Natural river rock gravel, leftovers from 8g. Otherwise $5 for 5 lb at PetCo.

Lighting
El cheapo clamp-on desk lamp with a 26W CFL. $2.50 at the flea market. Minimal heat, minimal cost, lots of light. (26W/gallon! Phew!)

Organisms
_Hygrophila __costata_


Collected this from a pond on campus. My professor told me that the edges were weeded every few months. Well, that was all the permission I needed. I then proceeded to walk across campus with a handful of weeds. Got plenty of strange looks, but I hope they'll be beautiful and lively in my bowl. Probably going to add some more once I have time to walk down to the pond again, and this time I'll be prepared with my bucket so I can grab even more!
_Palaemonetes sp? - _Ghost shrimp


These guys aren't in the bowl yet. I'm going to give the plants a little while to settle in, then add them. I didn't know until pretty recently that ghost shrimp were native to my region! Cool!
Still hoping to add some floating plants once I can find some. Might be time for a trip to the local state park. Any suggestions from this page?
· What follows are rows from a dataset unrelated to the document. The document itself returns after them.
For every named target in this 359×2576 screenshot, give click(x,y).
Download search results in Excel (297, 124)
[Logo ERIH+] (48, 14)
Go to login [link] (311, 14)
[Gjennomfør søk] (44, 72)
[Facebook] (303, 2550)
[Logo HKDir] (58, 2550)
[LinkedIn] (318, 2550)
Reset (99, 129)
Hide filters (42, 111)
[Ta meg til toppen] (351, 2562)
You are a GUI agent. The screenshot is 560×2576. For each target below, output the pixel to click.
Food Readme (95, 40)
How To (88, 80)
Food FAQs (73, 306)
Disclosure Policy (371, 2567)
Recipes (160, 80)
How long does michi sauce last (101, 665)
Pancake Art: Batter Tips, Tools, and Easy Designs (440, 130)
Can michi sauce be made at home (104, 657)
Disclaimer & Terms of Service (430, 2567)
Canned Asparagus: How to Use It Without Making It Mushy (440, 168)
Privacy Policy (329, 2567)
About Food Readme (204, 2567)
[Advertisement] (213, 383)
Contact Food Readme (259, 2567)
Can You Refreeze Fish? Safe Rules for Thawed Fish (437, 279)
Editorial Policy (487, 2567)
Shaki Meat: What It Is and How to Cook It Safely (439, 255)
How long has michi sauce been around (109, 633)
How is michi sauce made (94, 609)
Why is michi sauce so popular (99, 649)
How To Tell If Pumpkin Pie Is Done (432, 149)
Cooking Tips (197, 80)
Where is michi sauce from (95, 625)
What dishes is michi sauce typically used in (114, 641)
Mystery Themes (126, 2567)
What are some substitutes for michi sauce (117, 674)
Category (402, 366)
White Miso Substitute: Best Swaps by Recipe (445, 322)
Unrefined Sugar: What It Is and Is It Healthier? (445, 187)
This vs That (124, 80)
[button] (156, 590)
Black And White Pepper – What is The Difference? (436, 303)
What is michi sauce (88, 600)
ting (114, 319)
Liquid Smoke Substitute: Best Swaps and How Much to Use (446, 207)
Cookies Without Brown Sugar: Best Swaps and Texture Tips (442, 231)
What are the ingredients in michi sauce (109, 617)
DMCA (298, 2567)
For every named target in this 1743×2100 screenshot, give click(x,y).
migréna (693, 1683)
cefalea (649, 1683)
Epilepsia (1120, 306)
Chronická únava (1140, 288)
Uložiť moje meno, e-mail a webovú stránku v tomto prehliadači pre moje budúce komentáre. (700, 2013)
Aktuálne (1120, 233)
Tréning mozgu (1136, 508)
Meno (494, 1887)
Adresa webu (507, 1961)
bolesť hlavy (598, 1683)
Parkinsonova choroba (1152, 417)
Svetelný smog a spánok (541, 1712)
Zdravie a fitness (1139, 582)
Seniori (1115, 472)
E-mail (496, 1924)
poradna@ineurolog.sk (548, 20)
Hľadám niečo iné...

I've heard duckweed is good, but the water fern is really pretty, too.


Overall really pleased with this little guy. I'm excited to watch the plants grow in and take over the bowl.

EDIT: Probably not a good idea to leave the windows open and the lamp on at night. Being attacked by moths who left the lamp as soon as I turned it off and are now discovering the lovely glow of my laptop screen...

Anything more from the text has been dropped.